» **Exercise aim**:
From the records below, determine the number of lines containing "Viewport". Output that number alone.

Available records START

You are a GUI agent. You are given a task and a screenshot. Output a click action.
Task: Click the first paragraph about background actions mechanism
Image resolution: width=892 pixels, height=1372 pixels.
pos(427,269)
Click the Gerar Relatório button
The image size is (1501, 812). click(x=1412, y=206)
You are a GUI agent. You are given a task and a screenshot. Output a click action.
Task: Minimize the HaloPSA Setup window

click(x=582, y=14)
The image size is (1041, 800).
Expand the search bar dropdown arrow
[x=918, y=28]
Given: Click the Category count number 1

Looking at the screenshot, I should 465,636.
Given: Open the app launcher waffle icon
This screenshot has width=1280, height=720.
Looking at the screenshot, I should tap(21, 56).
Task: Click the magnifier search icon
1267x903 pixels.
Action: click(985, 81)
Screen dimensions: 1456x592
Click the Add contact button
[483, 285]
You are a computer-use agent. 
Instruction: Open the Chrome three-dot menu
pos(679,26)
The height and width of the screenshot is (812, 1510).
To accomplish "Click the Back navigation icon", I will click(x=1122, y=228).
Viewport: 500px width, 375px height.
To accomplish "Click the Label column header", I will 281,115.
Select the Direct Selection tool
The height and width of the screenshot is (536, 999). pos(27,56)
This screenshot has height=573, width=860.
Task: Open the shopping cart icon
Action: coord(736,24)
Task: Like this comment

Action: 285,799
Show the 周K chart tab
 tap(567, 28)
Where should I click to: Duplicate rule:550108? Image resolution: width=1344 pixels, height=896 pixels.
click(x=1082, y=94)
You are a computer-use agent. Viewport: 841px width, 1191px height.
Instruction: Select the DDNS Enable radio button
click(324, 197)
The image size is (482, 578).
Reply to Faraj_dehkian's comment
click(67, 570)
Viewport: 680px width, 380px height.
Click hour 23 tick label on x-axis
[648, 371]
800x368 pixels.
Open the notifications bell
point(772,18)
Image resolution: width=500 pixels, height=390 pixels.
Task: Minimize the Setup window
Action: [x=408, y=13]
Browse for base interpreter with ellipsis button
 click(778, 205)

Available records END

» **Output of the exercise**:
3